結婚したから生命保険に加入する必要があるのかもしれないし、結婚して夫婦で強力タッグを組むから、逆に不要になるのかもしれません。
単身者は気楽な生活に備えはいらないと考えるかもしれないし、単身だからこそ不安でたくさんの備えが必要と考えるかもしません。

結婚した時点では将来子どもが何人生まれて、最終的に何人家族になるのかはわからないですよね。
いずれは子どもが欲しいと思っていたけれど、授かるまでは妻も今の仕事を続けるというのなら、現時点では4の車になります。

私の職場の先輩で、25歳という若さで結婚した人がいます。
奥さんになりたくてなりたくて・・・という人だったので、子どもができたら退職するつもりで、周囲にも結婚当初から宣言していました。

しかし、3年経っても5年経っても子どもは授からず。
自分より後に結婚した私達後輩の産休や退職を、見送る立場になりました。

結果的に、先輩は1の車を選択する予定が、ずっと4の車に乗っていました。
おまけに、産休や育休でキャリアの途絶えることがなかったため、職場での立場は上になり、収入もどんどん増えていきました。
看護師でずっと同じ病院で産休も育休も取らずに20年以上勤められるのは、かなりレアです。

私としては、専業主婦願望の強かった先輩が結婚と同時に退職しなくてよかったなと思っています。
とてもデキる先輩だったからというのもあるし、子どもを育てるために退職して授からなかったら、先輩の人生は暗いものになってしまっていただろうから。

結婚したから生命保険に加入すべきとは言えないし、まだまだ先はわからないもの。
結婚は、あらゆることの考える・見つめ直すよいきっかけであることは確かですが、今すぐに結論を出す必要もありません。

ライフプラン・キャリアプランを共有すること

結婚にまつわるイベントが終わったら、お金に関することで最初にすべき大事なことは、お互いの資産をオープンにすること。
その次に大事なことは、キャリアプランのすり合わせ、特に妻の今後の働き方です。
これをどうするかで、今後のリスクも加入すべき生命保険も変わります。

上で例にあげた6つの車のうち、今度どれに乗るかという見通しを夫婦で共有しておくのです。
ただし、子どもがからむと予定通りにはいかないことも多々あります。
私の先輩のように、子ども自体できないかもしれません。

子どもを持つと、意外な負担がたくさんあります。
まず、子どもはしょっちゅう体調をくずしやすいです。
そして自分もうつされたり、夜通しの看病で体調をくずしやすくなります。

時間的・精神的余裕もなくなります。
独身やDINKS時代には考えられないことかもしれませんが、小さい子どもがいると、コンビニに行くのも一苦労です。

車から降ろすにはチャイルドシートを外さなければならないし、着けるときにはまた嫌がります。
店内で子どもが走り回ったり商品を触ってしまうから、簡単にぶらっと入ることもためらわれます。
雑誌の立ち読みや、新商品のチェックもできません。
(全く気にしない親もいるから、困るのですけれど。
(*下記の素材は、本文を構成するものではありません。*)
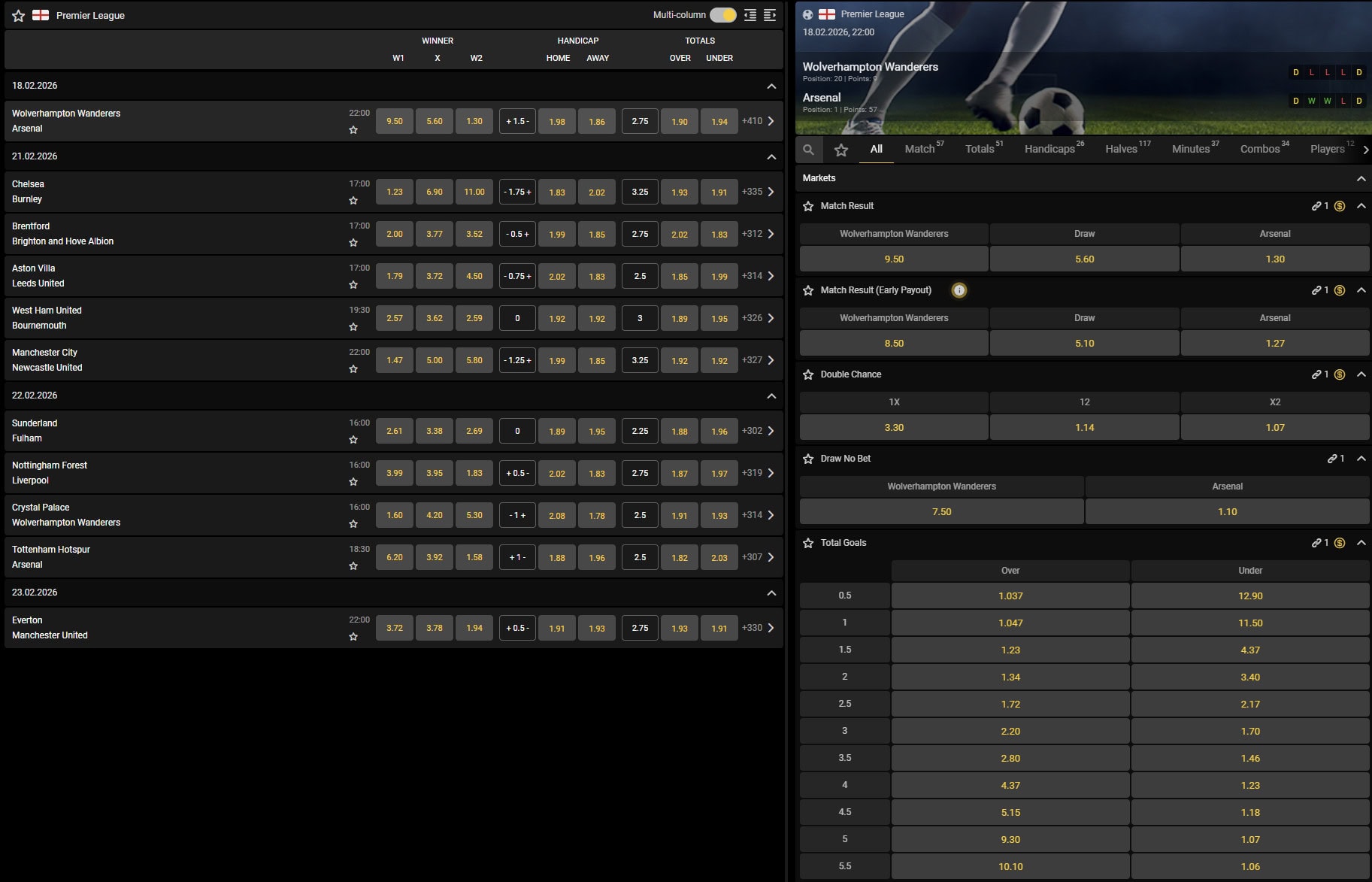Open favorites star tab in markets
This screenshot has height=882, width=1372.
click(841, 150)
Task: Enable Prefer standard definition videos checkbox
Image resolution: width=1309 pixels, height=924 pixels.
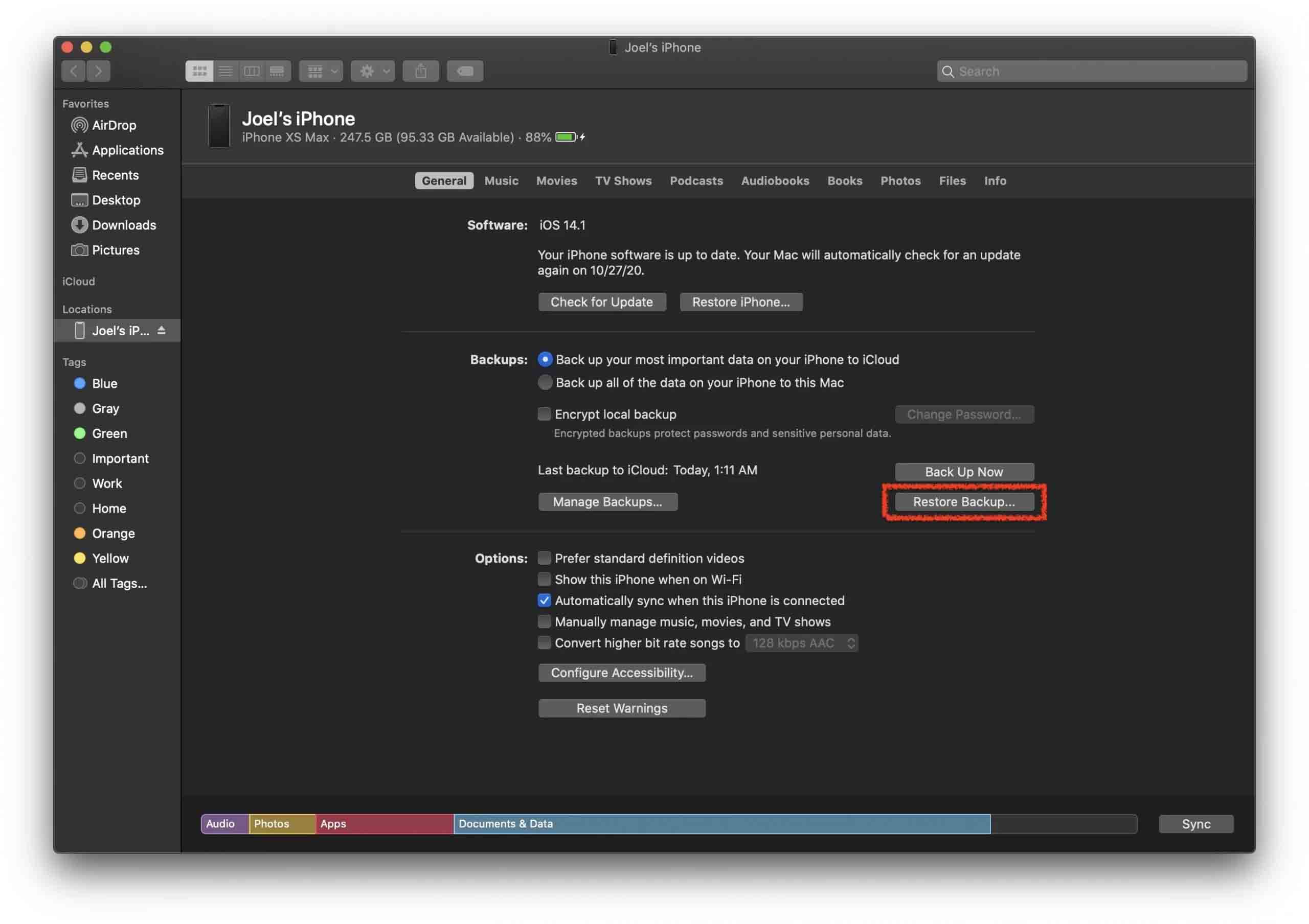Action: 543,558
)

洗濯物も増えます。
ご飯だって同じものを食べさせるわけにはいかないので、別メニューです。
一人で食べることもできません。

そんな中で、本当に今まで通りにフルタイムを続けられるでしょうか?
もし途中で妻が根を上げて専業主婦になったら、経済的にはどのような変化があるでしょうか。
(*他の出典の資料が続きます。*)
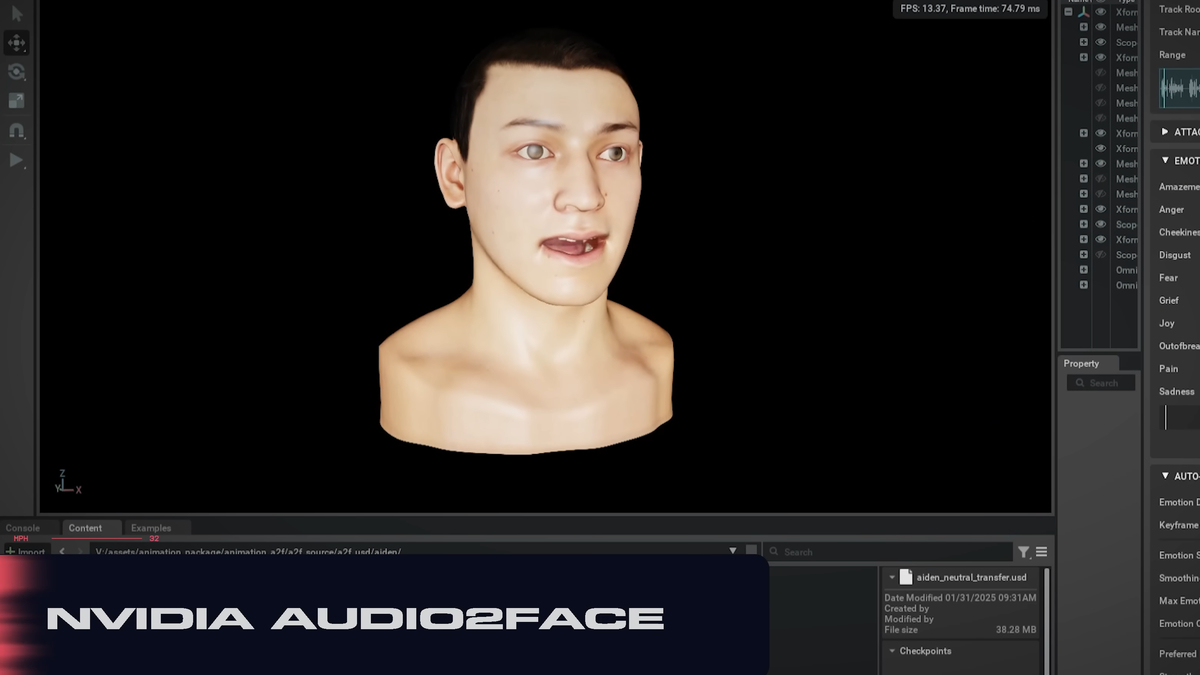Open Content browser hamburger options menu

coord(1041,552)
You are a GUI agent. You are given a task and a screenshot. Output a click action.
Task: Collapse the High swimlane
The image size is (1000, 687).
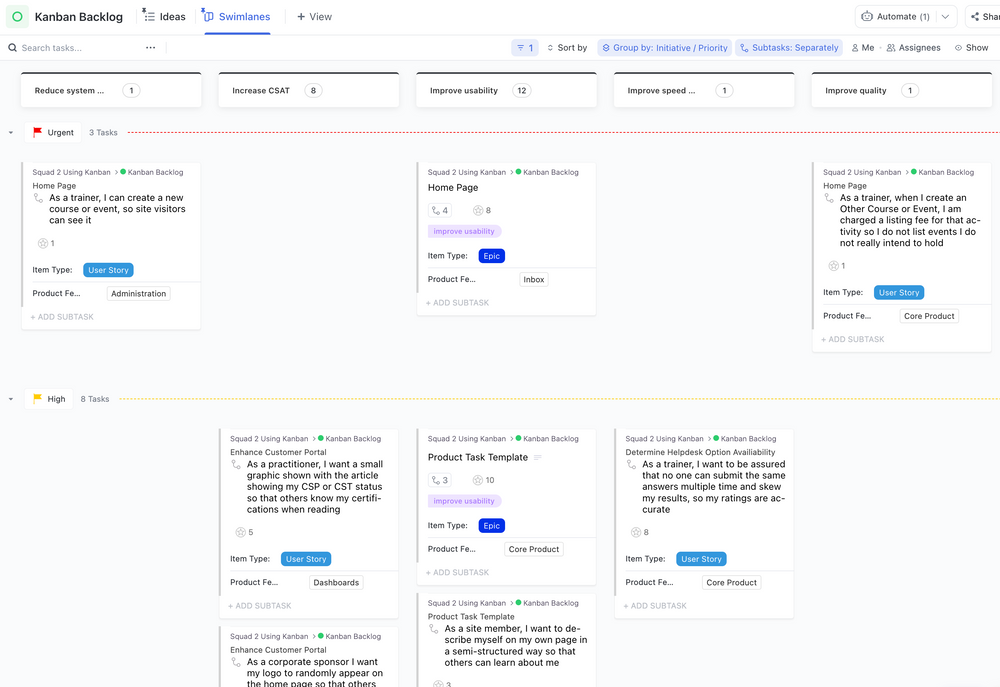pyautogui.click(x=12, y=398)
子育てとは、どんなに自分が頑張ろうと思っても、思うようにいかないもの。
それを踏まえた上でのキャリアプランを立てておきましょう。

もし夫が独立を検討しているなら、それも夫婦共有の目標としておきましょう。
自営業のリスクは、会社員に比べて格段に高くなりますから。
開業資金の貯蓄も必要になるかもしれませんしね。
夫が独立する際に妻も手伝うのか、それとも夫が自営業だからこそ妻は会社員としての安定した仕事をキープするのか。
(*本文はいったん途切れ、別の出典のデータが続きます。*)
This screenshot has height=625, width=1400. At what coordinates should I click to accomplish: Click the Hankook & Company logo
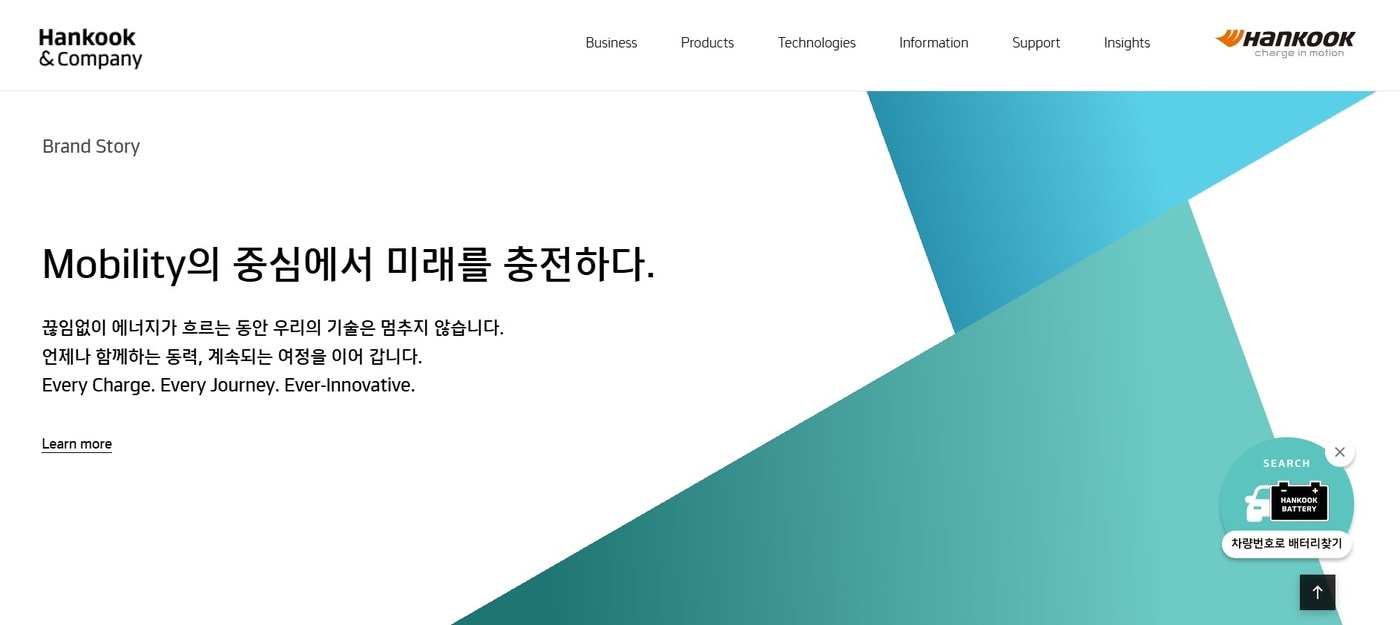(x=90, y=45)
夫婦が同じレベルで収入を得られるなら、夫のもしもに対する備えは小さくなります。
しかし、その分妻の保障が必要になることも忘れてはいけませんね。

結婚にまつわるイベントが落ち着いたら、まずはお互いの資産をオープンにすること。
そして、これからのプランを明確にしましょう。
そのあとで、生命保険について考えていけばよいと思います。

まずは現状の確認ですね。
あなたは、妻(夫)が独身時代に加入した生命保険の保険金額・加入内容・受取人
を知っていますか?
もし父親や母親になっていた場合、自分に変えるように言えますか?
そのあとで、最低限の死亡保障と医療保険など決めていきましょう。

教育費や老後のことも、いつかは話し合う必要があります。
子どもはともかく、結婚して早々に老後の話って現実にはピンときませんよね。
でも、昨今は晩婚化が著しい上に年金だけを頼るわけにはいきません。

もし結婚した時点で

  • 年齢が既に40歳を超えている
  • 夫婦ともに、老後の貯蓄に対して強い不安を抱いている
  • 現時点での貯蓄が少ない

なら、できるだけ早めに老後資金として、個人年金やiDeCo・NISAなどの金融商品の検討を始めた方がよいでしょう。

幸せいっぱいの新婚生活。
最初は財布の紐が緩んでしまっても、仕方ありません。
大切なライフイベントですから、十分に幸せをかみしめてください。

でも、緩みっ放しにならないように、できるだけ早いうちに夫婦でお金に関わる価値観をすり合わせ、将来に向けたプランを立てられるのが理想ですね。

まずはお互いの預貯金など現状をつまびらかにし、将来のライフプラン・キャリアプランを話し合うこと。
生命保険の現状を確認し、最低限の加入・見直しを行うこと。